LXV. Voilà donc prouvées, juges, voilà prouvées jusqu’à l’évidence, l’avarice, la cupidité de l’homme, et sa scélératesse, et sa perversité, et son audace ! Et, si je dis que ses amis et ses défenseurs l’ont jugé comme moi, que demanderez-vous de plus ? À l’arrivée de L. Metellus, son successeur dans la préture, Verrès avait eu soin d’user de sa recette universelle pour se faire autant d’amis que ce magistrat avait de suivans. Mais on s’adressa directement à Metellus. Apronius fut mandé à son tribunal. Il était cité par un personnage de la première distinction, le sénateur C. Gallius, qui requit Metellus de donner, en conformité de son édit, action contre Apronius, comme ayant employé la violence et la menace pour s’approprier le bien d’autrui : formule que Metellus avait empruntée d’Octavius (57), et qu’il avait employée à Rome, comme il l’employait alors dans sa province. Gallius éprouva un refus : le préteur lui dit qu’il ne voulait point rendre un jugement qui élèverait un préjugé contre Verrès. Les gens qui composaient la suite de Metellus n’étaient pas des ingrats ; tous protégaient Apronius. C.Gallius, bien que sénateur, bien que l’ami intime de Metellus, n’a pu, en vertu de l’édit de ce préteur, obtenir action contre Apronius. Je ne blâme point Metellus ; il a voulu ménager un homme qu’il aime, et même, comme je le lui ai entendu dire, un peu son parent. Non, dis-je, je ne blâme point Metellus ; mais je m’étonne que, craignant si fort de rien préjuger contre Verrès en nommant des commissaires, il ait non-seulement porté contre lui une sentence implicite, mais la condamnation la plus grave et la plus accablante. Et d’abord, s’il pensait qu’Apronius serait acquitté, il n’avait aucun motif de craindre qu’on en préjugeât rien contre Verrès. Ensuite, si Apronius était condamné, tout le monde devait être persuadé que l’arrêt frappait également Verrès. Metellus ne prononçait-il pas d’avance que leurs causes étaient inséparables, en établissant que la condamnation d’Apronius préjugerait celle de Verrès ? Ainsi ce seul fait en prouve deux : d’abord, que les laboureurs ont été forcés par la violence et par la crainte à donner à Apronius beaucoup plus qu’ils ne devaient ; en second lieu, qu’Apronius n’était que le prête-nom de Verrès, puisque L. Metellus a positivement établi qu’Apronius ne pouvait être condamné sans prononcer en même temps contre les malversations et les crimes de Verrès.
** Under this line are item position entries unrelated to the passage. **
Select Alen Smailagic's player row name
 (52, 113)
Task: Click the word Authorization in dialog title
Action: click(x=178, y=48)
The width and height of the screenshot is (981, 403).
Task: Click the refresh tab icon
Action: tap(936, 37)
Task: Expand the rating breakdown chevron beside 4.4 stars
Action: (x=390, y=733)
LXVI. J’arrive maintenant à la lettre de Timarchide, son affranchi et son appariteur. Mes observations sur cette pièce termineront ce que j’ai à dire concernant les dîmes. La voici, juges, cette lettre que j’ai trouvée à Syracuse dans la maison d’Apronius, en y faisant des perquisitions. Elle fut envoyée, comme sa teneur même le prouve, au moment où Verrès quittait la province. C’est en route qu’elle a été écrite de la main de Timarchide. Lisez la lettre de Timarchide : Timarchide, appariteur de Verrès, salue Apronius. Je ne lui fais point ici un reproche d’avoir mis son titre d’appariteur. Pourquoi les greffiers seraient-ils les seuls qui s’arrogeraient ce droit ? L. Papirius, greffier. Je consens volontiers que les appariteurs, les licteurs, les messagers, jouissent du même privilège. Occupez-vous sérieusement de tout ce qui intéresse la réputation du préteur. Il recommande Verrès au zèle d’Apronius ; il l’exhorte à le soutenir contre ses ennemis. Votre réputation, Verrès, n’a rien à craindre avec l’activité et la haute influence d’Apronius. Vous avez du courage et de l’éloquence. Quel brillant et magnifique éloge Timarchide fait d’Apronius ! Qui pourrait, selon moi, ne pas estimer Apronius, lorsque Timarchide lui accorde un si haut suffrage ? Vous êtes en fonds pour agir. Assurément, Verrès, il serait trop injuste de ne pas employer pour celui qui vous a mis à la source des richesses le superflu de votre bénéfice sur les grains. Emparez-vous des nouveaux greffiers et appariteurs. Coupez, taillez avec L. Fulleius ; il peut beaucoup. Voyez, juges, combien Timarchide se croit supérieur en perversité, puisqu’il en donne des leçons à Apronius. Et ces mots coupez, taillez, ne paraît-il pas les tirer de la maison de leur patron, comme pouvant s’accommoder à toute criminelle manœuvre ? Je veux, mon frère, que vous vous en rapportiez à votre cher frère. Il est du moins son compagnon en profits et en larcins, son second et son semblable en corruption, en infamie, en audace.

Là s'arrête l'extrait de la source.